— BEGIN PASSAGE SHOWN —
Regulating the mode of operation of an internal combustion engine
Abstract
Combustion failures of an internal combustion engine are controlled in closed loop fashion by sampling an engine r.p.m. to obtain a speed signal. The speed signal is subjected to a Hartley-Transformation to obtain angular frequencies or engine orders which are further processed to identify the cylinder which had a combustion failure and thereby reduced an actual engine power output compared to a rated power output. A power output correcting signal is produced and supplied to the engine. The system for performing these steps includes at least a speed signal sampler, a frequency analyzer to perform the Hartley-Transformation, a cylinder identifier or classifier and a controller which supplies the closed loop control signal to the engine.
— END PASSAGE SHOWN —
— BEGIN DATA LINES —
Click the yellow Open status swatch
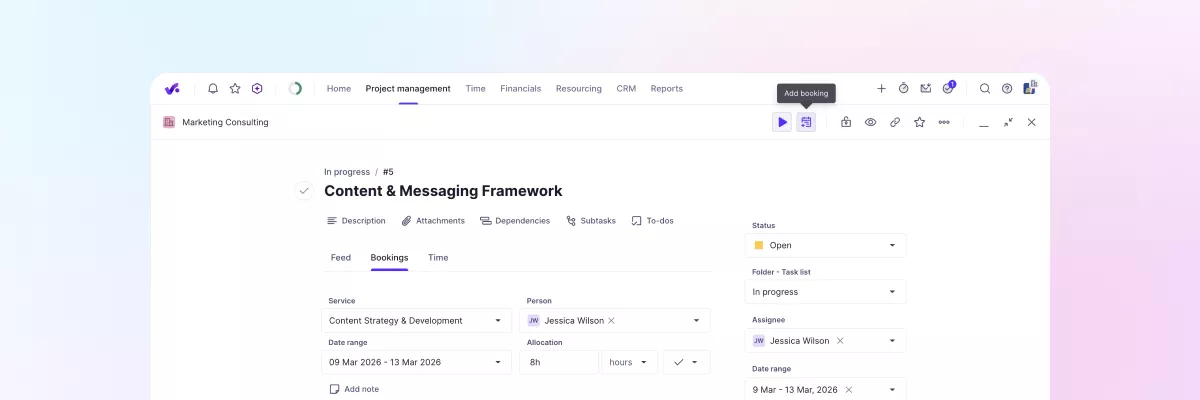This screenshot has height=400, width=1200. [759, 245]
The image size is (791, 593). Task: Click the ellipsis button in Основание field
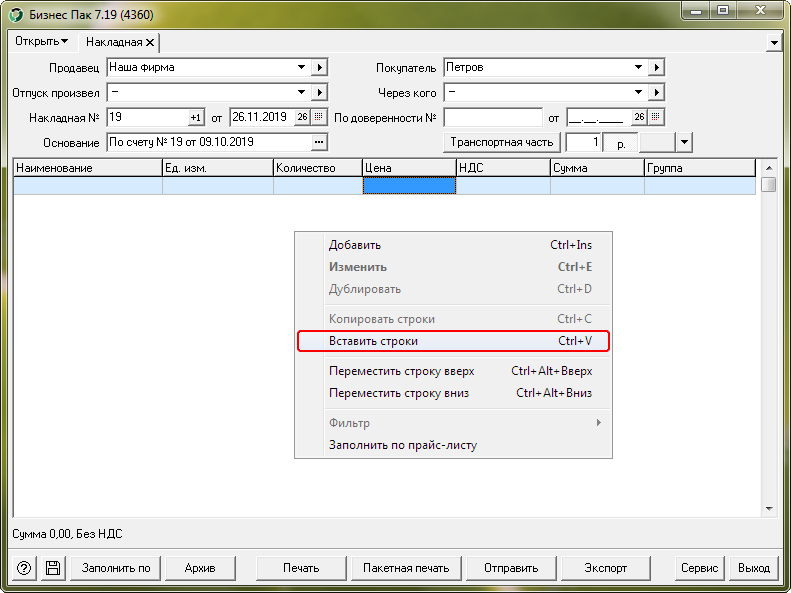click(x=319, y=142)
— END DATA LINES —
- [EXERCISE INSTRUCTIONS]:
1 – Answer these questions about the abstract:
(a) What is obtained by sampling the engine r.p.m.?
(b) What transformation is applied to the speed signal?
(c) Which component supplies the closed loop control signal to the engine?
2 – In the abstract, edit the part that opens with the words containing "Regulating the mode" and closes with "signal to the engine.", replacing "closed loop" with "feedback" wherever it occurs.
None of the lines are needed here.

- [ANSWERS PROVIDED]:
1 –
(a) A speed signal.
(b) A Hartley-Transformation.
(c) The controller.

2 –
Regulating the mode of operation of an internal combustion engine
Abstract
Combustion failures of an internal combustion engine are controlled in feedback fashion by sampling an engine r.p.m. to obtain a speed signal. The speed signal is subjected to a Hartley-Transformation to obtain angular frequencies or engine orders which are further processed to identify the cylinder which had a combustion failure and thereby reduced an actual engine power output compared to a rated power output. A power output correcting signal is produced and supplied to the engine. The system for performing these steps includes at least a speed signal sampler, a frequency analyzer to perform the Hartley-Transformation, a cylinder identifier or classifier and a controller which supplies the feedback control signal to the engine.